A little history on this gun:
I've had this gun for about 15 or so years. I bought it from a dealer who was really into muzzle loaders and he kept a lookout for me as I was one of his better customers. One night he called me and told me he had a gun I "couldn't live without." This piqued my interest, so I paid him a visit the next day and he pulled this gun out from the back room. The second I saw it, I knew it was mine (if the price were right, that is).
He told me all the info he could find on it and said it was "modern-made" around 1947 in Belgium. It seems the Belgian Congo was starting to go through its "liberty" period and the French still wanted the ivory the natives supplied, but they didn't want to arm them with "modern" weapons that could be used to overthrown the colonial government. So the Belgian government made up a batch of these flintlocks that were capable of killing elephants and supplied the natives with them.
The gun was loaded with a 1/4 lb. round ball and about 550-650 grains of BP. The native, carrying this gun would load it, cock it, and run under the belly of the elephant, while it was being distracted by other members of the hunting party; plant the butt spike in the ground, aim it at the belly, pull the trigger, and run. (Obviously, this type of hunting wasn't for the faint-hearted.)
When Val Fogett first started Navy Arms, this was in one of the first shipments of guns he got in from overseas. Navy Arms only imported 7 of these and no more came in, so this could well be one of the rarest of this type of gun left (can't substatiate that, but the odds are good for it being true).

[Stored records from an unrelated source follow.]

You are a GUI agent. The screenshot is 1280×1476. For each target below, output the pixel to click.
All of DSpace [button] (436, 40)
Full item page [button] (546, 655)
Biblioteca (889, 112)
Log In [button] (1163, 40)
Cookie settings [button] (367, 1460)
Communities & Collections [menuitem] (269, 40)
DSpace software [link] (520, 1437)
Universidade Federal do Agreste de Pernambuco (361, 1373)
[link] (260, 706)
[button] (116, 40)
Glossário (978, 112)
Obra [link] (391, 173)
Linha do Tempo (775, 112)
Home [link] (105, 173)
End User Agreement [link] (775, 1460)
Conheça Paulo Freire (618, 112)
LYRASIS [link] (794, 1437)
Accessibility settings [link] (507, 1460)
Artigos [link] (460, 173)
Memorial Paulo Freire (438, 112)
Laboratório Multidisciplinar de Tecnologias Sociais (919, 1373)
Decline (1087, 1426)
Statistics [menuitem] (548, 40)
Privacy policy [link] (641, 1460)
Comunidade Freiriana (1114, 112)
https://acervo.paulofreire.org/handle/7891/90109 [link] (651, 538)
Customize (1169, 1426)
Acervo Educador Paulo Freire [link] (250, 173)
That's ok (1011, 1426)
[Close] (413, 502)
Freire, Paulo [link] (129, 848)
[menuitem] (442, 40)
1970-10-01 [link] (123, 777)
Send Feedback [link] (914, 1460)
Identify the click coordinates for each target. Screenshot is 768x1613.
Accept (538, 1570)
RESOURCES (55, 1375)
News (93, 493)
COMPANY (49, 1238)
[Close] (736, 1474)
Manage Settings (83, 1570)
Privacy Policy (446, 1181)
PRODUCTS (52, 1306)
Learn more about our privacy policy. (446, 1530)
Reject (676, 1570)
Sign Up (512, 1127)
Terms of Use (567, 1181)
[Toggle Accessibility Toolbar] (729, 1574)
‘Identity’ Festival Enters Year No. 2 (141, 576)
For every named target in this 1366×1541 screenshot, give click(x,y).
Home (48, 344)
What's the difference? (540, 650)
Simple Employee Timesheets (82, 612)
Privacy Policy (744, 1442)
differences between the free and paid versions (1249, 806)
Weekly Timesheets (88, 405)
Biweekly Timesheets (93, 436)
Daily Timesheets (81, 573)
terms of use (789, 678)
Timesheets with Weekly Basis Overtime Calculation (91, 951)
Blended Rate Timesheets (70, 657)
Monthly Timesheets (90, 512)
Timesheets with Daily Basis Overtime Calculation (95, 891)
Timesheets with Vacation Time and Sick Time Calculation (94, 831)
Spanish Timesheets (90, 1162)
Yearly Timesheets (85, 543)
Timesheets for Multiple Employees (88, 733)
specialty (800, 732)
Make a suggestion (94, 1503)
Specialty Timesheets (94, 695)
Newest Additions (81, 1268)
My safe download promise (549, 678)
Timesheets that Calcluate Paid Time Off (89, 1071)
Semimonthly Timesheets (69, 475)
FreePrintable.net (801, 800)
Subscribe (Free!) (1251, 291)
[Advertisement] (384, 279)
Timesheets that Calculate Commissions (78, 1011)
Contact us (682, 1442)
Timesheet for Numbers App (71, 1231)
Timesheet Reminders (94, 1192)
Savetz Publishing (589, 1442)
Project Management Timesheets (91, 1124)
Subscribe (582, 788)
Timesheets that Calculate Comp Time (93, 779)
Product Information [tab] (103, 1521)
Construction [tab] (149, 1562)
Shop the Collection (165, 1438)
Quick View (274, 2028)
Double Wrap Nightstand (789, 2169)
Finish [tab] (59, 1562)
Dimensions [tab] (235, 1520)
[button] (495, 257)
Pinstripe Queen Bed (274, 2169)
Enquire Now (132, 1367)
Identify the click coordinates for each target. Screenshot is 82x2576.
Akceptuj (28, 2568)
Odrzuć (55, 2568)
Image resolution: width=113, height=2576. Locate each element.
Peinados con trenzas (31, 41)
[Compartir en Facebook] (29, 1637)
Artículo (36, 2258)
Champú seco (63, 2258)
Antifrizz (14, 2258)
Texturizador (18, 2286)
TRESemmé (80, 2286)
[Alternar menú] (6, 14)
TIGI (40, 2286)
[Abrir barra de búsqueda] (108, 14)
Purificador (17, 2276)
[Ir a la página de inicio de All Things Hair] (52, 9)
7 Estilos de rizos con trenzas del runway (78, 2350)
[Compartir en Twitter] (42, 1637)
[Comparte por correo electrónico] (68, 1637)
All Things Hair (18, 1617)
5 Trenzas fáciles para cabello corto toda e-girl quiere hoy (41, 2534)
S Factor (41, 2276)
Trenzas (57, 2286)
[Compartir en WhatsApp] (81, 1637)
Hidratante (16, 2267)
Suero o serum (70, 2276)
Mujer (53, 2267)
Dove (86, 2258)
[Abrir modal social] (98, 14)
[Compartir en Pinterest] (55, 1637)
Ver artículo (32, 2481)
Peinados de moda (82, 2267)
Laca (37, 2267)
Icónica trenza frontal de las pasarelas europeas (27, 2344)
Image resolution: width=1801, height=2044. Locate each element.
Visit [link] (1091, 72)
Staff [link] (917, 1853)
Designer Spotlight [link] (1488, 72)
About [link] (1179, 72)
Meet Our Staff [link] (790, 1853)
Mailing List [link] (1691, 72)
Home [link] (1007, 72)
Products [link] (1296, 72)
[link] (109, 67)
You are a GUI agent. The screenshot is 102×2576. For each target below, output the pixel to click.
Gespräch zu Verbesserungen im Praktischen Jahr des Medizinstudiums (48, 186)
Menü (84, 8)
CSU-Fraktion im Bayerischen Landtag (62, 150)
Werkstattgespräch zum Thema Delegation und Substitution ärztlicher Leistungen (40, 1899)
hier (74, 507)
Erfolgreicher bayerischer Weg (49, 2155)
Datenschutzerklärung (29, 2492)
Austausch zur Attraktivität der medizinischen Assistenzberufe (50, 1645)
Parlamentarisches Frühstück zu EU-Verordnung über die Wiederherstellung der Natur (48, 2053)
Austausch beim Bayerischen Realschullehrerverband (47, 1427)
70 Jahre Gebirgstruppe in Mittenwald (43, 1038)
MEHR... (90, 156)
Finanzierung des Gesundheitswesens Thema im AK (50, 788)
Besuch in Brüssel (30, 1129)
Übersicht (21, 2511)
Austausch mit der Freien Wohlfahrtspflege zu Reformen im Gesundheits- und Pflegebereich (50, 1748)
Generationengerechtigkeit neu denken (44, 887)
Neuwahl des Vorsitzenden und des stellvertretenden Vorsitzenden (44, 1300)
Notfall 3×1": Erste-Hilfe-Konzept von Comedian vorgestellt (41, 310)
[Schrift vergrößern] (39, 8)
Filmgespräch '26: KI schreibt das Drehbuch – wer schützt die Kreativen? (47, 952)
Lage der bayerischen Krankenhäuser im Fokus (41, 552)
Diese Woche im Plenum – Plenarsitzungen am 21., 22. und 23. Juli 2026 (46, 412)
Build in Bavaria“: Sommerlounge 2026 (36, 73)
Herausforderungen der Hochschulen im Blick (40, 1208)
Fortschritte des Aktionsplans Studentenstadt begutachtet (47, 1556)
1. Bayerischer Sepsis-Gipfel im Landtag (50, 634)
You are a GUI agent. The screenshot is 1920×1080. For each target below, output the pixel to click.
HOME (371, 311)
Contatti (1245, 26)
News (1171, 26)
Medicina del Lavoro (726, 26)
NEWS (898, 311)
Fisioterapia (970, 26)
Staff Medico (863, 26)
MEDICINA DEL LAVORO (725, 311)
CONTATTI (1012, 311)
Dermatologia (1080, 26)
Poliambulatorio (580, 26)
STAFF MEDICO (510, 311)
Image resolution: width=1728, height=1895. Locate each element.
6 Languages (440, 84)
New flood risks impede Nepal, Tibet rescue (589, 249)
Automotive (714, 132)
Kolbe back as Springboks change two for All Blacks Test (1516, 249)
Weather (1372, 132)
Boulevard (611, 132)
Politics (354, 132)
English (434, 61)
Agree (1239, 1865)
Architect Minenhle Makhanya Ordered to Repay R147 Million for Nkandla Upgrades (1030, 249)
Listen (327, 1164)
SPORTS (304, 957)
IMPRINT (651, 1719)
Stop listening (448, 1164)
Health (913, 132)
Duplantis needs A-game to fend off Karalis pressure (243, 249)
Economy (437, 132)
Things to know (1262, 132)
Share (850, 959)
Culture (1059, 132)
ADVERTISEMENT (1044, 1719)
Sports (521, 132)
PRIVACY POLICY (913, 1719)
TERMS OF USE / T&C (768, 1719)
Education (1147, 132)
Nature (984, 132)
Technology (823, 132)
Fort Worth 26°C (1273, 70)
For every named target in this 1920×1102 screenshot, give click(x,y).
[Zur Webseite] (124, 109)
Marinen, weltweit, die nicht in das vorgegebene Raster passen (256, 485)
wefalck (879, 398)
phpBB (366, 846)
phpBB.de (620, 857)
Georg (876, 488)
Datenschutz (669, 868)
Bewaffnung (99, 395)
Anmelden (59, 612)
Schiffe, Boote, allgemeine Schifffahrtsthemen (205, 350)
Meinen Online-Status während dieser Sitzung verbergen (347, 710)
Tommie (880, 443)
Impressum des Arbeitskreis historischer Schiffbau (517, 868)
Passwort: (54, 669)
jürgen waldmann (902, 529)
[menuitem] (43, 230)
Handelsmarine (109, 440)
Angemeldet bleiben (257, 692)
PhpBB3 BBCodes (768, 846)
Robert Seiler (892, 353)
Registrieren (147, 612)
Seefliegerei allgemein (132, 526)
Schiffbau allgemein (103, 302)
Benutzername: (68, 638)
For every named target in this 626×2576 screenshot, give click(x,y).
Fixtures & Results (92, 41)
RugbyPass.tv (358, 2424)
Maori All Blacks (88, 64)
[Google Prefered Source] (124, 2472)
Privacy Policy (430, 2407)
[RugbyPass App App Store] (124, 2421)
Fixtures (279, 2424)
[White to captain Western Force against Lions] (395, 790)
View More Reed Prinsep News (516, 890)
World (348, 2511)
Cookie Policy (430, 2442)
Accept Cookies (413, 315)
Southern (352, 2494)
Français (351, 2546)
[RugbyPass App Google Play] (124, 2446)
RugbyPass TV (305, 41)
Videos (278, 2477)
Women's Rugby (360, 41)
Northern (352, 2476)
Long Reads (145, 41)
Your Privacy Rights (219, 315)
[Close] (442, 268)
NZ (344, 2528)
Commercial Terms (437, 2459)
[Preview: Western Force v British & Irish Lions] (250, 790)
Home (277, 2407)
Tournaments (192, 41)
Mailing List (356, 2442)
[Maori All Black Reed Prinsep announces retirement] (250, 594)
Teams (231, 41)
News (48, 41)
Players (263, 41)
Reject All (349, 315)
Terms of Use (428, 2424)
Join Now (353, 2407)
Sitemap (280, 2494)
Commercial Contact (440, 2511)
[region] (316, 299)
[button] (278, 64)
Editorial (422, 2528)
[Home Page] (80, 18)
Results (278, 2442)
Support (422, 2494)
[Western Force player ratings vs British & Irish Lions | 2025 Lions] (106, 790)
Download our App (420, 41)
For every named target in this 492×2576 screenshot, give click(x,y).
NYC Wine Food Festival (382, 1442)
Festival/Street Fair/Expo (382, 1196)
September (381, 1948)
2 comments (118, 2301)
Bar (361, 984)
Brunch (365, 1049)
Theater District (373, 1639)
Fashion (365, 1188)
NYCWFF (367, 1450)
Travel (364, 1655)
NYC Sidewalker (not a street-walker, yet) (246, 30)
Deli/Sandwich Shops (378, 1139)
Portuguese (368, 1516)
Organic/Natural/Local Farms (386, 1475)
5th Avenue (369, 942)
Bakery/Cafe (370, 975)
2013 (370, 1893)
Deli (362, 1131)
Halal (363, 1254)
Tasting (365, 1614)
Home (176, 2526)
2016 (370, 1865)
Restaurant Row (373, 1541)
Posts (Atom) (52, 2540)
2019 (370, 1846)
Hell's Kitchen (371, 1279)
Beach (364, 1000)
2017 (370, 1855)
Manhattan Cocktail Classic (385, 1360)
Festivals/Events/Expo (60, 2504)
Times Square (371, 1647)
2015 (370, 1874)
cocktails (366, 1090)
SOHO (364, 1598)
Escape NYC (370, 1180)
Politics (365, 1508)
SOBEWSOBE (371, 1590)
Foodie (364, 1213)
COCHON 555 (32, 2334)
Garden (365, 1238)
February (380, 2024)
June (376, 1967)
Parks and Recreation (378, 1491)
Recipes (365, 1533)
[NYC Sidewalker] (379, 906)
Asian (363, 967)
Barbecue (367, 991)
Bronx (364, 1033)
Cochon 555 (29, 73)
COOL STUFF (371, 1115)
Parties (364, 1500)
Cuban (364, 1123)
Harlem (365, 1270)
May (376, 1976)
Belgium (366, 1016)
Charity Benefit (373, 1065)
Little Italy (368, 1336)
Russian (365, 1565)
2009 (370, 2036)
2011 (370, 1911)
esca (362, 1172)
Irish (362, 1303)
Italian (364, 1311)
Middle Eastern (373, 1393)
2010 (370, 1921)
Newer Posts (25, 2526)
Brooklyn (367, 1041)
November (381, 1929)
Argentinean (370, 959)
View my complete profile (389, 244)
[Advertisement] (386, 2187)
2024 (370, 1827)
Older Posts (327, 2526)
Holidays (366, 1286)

An older woman found it in her closet when she was cleaning it out after her husband died. She knew nothing about guns, so took it to the dealer to sell. He didnt' really want it, but knew I would, so he bought it. I paid $350 for it. About 2 weeks later, I went to a local gun show and took it with me to find a flint that would fit (all standard flints are way too small). While walking around, a guy came up to me and told me he would give me $600 if I would sell it. I said, thanks, but I was going to keep it.